TASK TO COMPLETE: Retype the entries below without changes, beginning at the line that contains "Viewport: 1676px width, 832px" and stopping after the line that contains "[x=217, y=761]".

INFORMATION SHOWN:
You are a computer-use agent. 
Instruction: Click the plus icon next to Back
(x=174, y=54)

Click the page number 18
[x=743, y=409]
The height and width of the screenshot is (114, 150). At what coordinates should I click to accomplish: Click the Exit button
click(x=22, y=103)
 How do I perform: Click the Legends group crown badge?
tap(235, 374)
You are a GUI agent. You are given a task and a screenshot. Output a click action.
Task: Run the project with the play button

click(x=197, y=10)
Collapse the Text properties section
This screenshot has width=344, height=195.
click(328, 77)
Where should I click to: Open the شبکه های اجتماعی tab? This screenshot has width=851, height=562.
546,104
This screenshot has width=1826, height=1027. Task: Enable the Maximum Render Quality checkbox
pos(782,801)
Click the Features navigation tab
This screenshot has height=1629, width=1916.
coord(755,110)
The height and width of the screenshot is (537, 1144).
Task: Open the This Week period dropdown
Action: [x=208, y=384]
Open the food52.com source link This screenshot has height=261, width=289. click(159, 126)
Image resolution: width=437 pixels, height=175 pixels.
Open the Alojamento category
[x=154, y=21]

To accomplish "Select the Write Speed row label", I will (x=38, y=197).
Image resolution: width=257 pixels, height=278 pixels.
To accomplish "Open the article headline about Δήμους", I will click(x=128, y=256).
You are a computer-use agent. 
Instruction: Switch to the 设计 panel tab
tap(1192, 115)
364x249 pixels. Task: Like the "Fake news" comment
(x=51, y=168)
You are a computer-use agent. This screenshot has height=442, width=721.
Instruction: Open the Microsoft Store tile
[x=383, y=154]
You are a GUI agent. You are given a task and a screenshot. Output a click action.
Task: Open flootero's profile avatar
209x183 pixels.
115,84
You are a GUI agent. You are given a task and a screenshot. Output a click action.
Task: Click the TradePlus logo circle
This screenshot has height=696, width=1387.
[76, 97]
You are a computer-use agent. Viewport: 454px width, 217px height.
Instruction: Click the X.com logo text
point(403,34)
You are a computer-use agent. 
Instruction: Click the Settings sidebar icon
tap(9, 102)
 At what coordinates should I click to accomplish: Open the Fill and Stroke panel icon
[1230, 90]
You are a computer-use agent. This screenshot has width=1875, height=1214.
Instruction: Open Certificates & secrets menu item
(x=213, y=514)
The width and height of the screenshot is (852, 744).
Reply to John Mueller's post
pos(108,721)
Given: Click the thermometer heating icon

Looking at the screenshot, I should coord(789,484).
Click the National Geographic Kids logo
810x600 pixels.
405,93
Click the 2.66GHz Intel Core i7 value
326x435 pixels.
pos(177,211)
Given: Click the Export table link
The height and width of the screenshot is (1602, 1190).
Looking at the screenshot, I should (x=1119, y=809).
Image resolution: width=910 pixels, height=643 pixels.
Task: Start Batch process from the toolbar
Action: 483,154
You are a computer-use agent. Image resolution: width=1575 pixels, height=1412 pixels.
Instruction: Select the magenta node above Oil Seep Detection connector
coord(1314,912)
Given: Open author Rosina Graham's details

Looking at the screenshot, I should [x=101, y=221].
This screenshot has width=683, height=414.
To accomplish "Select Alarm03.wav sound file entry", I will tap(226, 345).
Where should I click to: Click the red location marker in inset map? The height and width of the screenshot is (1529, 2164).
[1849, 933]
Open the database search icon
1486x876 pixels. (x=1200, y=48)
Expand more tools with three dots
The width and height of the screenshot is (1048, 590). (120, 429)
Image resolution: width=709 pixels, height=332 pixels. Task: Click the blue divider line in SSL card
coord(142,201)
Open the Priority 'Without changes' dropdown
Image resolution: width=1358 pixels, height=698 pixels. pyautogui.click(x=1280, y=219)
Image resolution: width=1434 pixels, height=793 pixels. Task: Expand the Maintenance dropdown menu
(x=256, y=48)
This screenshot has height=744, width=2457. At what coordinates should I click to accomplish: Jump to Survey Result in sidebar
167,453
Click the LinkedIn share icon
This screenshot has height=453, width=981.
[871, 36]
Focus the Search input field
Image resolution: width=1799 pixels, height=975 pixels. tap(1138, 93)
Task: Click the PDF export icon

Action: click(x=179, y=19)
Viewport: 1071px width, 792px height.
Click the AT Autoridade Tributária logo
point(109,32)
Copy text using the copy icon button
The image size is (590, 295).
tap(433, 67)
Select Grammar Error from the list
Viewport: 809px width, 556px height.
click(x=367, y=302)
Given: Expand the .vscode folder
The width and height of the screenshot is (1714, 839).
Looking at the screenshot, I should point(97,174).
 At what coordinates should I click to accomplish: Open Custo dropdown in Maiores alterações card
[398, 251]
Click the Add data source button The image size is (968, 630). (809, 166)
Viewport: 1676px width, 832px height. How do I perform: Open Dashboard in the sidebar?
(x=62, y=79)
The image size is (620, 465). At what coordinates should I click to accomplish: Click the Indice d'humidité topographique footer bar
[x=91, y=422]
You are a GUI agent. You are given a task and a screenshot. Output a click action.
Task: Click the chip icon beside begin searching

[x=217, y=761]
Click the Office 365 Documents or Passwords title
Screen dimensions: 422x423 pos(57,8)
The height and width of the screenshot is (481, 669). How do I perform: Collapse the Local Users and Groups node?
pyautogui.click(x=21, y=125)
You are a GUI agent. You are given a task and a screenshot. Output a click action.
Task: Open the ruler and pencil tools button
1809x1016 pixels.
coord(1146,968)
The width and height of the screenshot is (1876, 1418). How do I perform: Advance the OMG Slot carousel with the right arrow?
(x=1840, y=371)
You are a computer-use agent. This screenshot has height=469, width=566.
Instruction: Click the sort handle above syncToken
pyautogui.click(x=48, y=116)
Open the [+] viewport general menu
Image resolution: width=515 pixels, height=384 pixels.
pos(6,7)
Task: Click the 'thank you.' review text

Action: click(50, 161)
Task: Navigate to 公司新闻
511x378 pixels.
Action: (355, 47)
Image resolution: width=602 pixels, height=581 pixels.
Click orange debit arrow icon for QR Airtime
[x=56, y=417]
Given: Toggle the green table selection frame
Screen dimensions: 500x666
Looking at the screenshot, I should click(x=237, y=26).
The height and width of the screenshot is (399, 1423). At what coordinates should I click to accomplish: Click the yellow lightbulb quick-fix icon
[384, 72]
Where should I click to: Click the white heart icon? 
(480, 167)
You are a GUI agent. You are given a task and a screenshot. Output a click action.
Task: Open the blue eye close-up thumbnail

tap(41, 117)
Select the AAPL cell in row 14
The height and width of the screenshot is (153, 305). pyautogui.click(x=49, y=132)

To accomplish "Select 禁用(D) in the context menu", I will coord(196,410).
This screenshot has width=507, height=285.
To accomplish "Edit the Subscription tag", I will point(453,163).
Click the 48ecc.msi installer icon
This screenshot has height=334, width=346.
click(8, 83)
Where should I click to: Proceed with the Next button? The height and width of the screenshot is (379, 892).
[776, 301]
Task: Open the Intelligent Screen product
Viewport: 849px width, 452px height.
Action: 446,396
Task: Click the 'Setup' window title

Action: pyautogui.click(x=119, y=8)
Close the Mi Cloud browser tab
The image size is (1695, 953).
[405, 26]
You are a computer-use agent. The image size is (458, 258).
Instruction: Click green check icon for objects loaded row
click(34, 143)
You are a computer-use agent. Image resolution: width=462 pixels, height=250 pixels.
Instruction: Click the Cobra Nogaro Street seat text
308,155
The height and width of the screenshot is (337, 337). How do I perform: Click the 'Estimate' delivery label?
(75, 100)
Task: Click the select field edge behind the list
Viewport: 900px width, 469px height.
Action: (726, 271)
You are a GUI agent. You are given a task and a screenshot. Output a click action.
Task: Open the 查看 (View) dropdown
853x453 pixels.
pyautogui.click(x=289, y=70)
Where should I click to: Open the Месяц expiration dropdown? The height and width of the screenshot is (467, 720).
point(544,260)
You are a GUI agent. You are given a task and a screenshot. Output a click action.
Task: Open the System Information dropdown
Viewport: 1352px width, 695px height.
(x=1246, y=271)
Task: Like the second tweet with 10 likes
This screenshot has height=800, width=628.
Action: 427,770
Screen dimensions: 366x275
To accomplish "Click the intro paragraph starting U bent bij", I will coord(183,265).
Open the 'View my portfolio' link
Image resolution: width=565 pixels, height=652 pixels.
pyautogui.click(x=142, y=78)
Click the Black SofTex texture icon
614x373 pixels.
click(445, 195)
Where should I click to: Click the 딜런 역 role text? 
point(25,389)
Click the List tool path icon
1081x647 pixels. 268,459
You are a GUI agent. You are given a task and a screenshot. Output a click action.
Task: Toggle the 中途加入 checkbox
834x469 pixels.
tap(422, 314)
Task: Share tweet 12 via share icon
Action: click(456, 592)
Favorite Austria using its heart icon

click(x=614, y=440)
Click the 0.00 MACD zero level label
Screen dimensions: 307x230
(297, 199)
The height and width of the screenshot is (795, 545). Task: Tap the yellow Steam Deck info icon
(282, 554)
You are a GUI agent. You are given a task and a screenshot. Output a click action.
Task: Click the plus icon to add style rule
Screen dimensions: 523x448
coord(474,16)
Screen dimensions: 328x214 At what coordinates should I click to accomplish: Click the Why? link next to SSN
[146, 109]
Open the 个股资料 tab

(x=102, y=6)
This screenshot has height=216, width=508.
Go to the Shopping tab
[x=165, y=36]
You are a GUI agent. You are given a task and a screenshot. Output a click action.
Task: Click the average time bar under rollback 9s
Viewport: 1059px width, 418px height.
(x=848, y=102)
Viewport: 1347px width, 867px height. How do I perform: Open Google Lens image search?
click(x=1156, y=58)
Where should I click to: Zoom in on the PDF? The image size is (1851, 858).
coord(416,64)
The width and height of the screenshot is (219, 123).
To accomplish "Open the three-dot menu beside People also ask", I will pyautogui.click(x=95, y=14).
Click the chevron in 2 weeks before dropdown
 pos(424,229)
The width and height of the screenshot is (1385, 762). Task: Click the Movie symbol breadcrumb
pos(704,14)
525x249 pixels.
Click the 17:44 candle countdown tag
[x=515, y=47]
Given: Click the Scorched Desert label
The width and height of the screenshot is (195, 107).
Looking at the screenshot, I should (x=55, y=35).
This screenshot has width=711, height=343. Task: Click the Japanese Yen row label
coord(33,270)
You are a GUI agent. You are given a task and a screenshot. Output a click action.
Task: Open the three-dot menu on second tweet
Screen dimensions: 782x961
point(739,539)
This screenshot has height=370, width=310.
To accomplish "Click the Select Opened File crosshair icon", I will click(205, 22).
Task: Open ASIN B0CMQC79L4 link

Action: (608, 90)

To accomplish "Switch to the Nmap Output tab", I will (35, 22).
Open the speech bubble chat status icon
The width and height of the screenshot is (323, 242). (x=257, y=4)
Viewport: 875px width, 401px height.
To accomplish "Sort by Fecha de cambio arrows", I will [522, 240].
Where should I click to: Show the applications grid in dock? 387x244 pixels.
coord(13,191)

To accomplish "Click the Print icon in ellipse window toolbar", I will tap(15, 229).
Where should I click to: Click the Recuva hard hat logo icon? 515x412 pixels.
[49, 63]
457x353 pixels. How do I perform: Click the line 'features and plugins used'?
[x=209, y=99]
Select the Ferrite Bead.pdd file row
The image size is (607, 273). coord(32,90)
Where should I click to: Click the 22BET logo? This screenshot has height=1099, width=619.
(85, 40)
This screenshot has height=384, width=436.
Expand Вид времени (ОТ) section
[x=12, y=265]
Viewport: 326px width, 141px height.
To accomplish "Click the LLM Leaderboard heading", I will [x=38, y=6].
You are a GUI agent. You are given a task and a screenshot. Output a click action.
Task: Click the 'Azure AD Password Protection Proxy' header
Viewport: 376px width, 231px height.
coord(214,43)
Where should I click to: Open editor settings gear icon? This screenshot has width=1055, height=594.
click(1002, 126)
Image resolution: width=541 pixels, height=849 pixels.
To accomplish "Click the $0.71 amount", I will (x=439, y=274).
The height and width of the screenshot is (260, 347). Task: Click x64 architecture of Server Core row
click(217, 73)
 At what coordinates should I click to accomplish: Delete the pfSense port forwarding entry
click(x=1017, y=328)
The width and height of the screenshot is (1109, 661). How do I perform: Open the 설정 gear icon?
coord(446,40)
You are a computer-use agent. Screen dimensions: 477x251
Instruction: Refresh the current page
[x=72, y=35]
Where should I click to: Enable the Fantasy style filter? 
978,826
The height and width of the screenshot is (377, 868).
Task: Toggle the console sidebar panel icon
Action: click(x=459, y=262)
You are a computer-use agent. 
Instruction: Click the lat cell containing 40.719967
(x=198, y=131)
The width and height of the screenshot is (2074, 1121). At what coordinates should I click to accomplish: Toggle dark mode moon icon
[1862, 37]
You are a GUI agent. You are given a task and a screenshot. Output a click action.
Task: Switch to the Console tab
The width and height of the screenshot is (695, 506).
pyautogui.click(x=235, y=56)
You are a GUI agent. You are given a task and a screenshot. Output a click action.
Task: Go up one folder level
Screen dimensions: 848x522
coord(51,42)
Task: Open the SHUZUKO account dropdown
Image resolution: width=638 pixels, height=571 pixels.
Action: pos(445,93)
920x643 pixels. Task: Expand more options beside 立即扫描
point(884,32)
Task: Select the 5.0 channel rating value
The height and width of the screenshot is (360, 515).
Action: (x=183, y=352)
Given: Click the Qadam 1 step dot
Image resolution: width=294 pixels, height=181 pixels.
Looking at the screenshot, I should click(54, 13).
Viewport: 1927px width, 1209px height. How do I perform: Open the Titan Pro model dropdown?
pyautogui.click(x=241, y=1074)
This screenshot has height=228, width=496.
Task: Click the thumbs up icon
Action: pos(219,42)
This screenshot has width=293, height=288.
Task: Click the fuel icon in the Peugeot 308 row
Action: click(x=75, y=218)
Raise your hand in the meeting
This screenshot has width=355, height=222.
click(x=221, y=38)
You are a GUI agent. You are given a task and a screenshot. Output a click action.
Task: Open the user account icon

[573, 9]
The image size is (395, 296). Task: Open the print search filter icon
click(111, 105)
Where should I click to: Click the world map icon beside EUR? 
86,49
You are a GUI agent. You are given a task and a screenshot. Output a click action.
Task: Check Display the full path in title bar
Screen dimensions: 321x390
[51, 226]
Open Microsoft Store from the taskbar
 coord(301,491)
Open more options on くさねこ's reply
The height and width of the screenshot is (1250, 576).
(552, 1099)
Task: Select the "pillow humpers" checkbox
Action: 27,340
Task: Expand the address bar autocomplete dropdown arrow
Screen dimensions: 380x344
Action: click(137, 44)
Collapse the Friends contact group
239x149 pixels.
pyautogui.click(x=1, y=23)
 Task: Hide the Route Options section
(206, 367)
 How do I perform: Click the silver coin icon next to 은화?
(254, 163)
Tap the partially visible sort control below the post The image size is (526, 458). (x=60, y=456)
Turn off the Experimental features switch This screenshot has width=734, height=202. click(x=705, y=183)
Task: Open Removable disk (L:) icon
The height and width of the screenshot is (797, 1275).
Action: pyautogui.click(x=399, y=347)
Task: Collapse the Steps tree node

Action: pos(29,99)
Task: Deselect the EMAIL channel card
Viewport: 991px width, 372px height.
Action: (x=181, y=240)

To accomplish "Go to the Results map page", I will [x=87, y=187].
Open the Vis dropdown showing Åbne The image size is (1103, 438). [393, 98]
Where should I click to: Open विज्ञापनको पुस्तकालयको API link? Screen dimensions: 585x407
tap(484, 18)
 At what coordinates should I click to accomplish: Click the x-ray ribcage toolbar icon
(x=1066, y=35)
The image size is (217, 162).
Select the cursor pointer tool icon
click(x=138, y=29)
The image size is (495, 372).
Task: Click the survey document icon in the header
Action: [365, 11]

EXERCISE RESULT:
Viewport: 1676px width, 832px height. How do I perform: Open Dashboard in the sidebar?
(x=62, y=79)
The image size is (620, 465). At what coordinates should I click to accomplish: Click the Indice d'humidité topographique footer bar
[x=91, y=422]
You are a GUI agent. You are given a task and a screenshot. Output a click action.
Task: Click the chip icon beside begin searching

[x=217, y=761]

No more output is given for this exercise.